Some may say it’s easy for me to feel joyful about my wheelchair because I’m able to walk with crutches.  I only use my wheelchair when I choose to, not because I have to. This is true and I’m aware of how “needing” to use a wheelchair can make a big difference in how joyful it feels.  Since I’ve “needed” to use crutches my whole life, I reflected on… What is my relationship with my crutches?

As with any relationship, it’s complex and has many dimensions. When I was real little, they were just another part of me — no big deal. When I was seven years old, my family moved from Medford to Winchester. Being the new kid in school is when I saw my crutches through the eyes of the other kids as something that made me different — and not in a good way. My crutches were also the reason why I couldn’t walk fast enough or far enough to keep up with everyone else.
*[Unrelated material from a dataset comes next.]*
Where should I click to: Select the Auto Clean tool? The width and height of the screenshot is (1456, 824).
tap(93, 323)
My crutches were blamed as the reason I couldn’t play like all the other kids at recess. The reason why kids in High School didn’t ask me to go with them downtown or to the Mall.  I was convinced that my crutches and disability were the source of all my problems and the reason why I was not included.
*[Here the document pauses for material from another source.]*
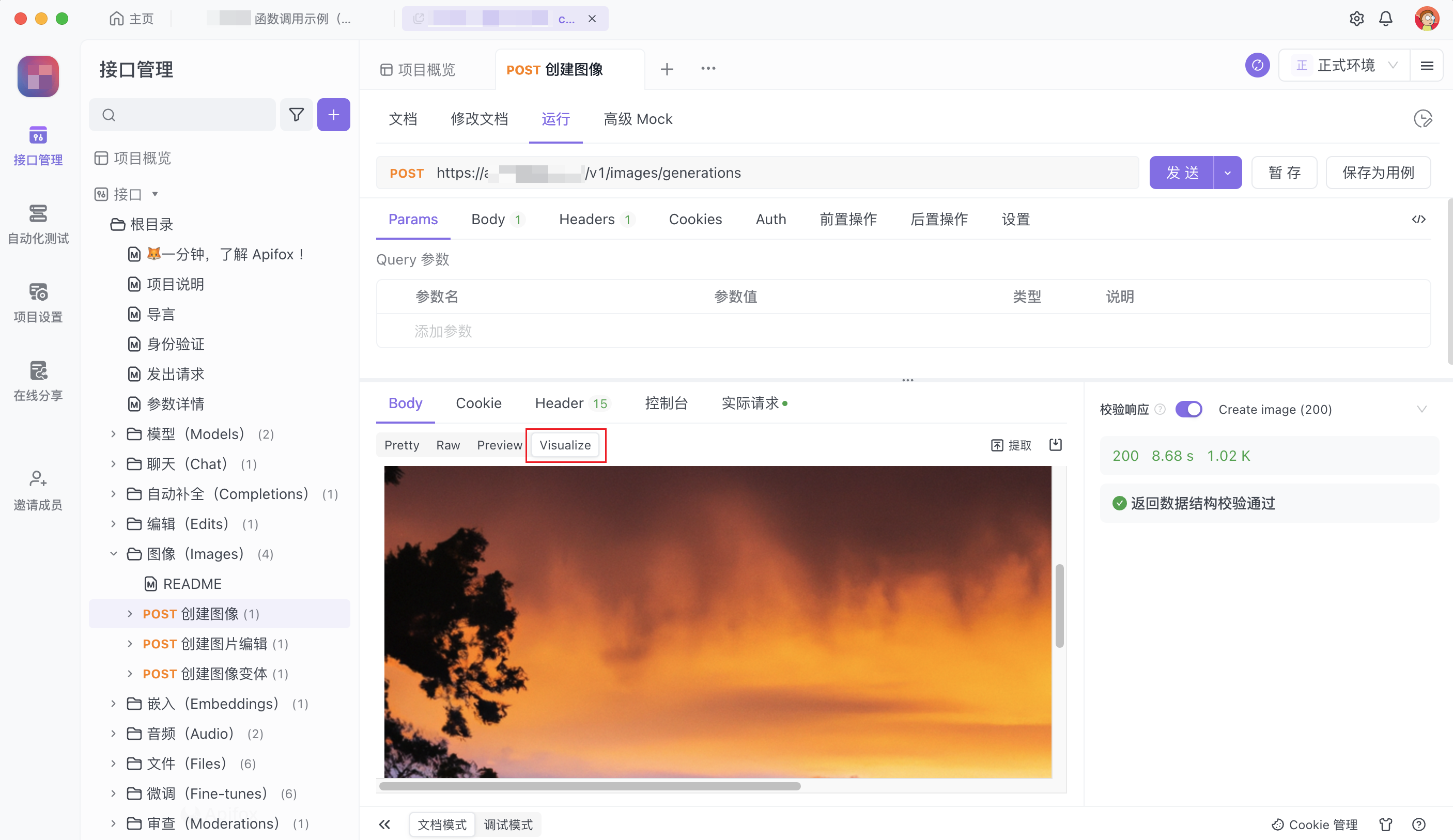The height and width of the screenshot is (840, 1453).
Task: Click the 发送 send button
Action: click(x=1182, y=173)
As a teen and young adult, I stubbornly used wooden crutches, even though aluminum crutches became available. In my mind, wooden crutches were used more often by people who broke their legs and only needed to use them temporarily. And I wanted people to think my crutches — and disability — were temporary, not permanent. Eventually, I did begin using aluminum crutches, which were much lighter, except they squeaked and rattled — which I hated.

My big crutch breakthrough came when I made the decision to buy a pair of “permanent” titanium custom designed crutches. They’re gray, sleek and awesome! When I bought these obviously “permanent” crutches, something shifted inside of me. I reclaimed the part of myself that needs crutches to walk because I’m disabled.  My crutches became just another part of me again. I still had a long journey to go with accepting all the other aspects of living with a disability, but I was ready to admit to the world that I used permanent crutches because I had a permanent disability.

I can best describe my current relationship with my crutches as — I have great respect and appreciation for them. They enable me to leave the house and walk out into the world — literally. And if I want to go faster or further than I can walk on crutches, I now have my wheelchair.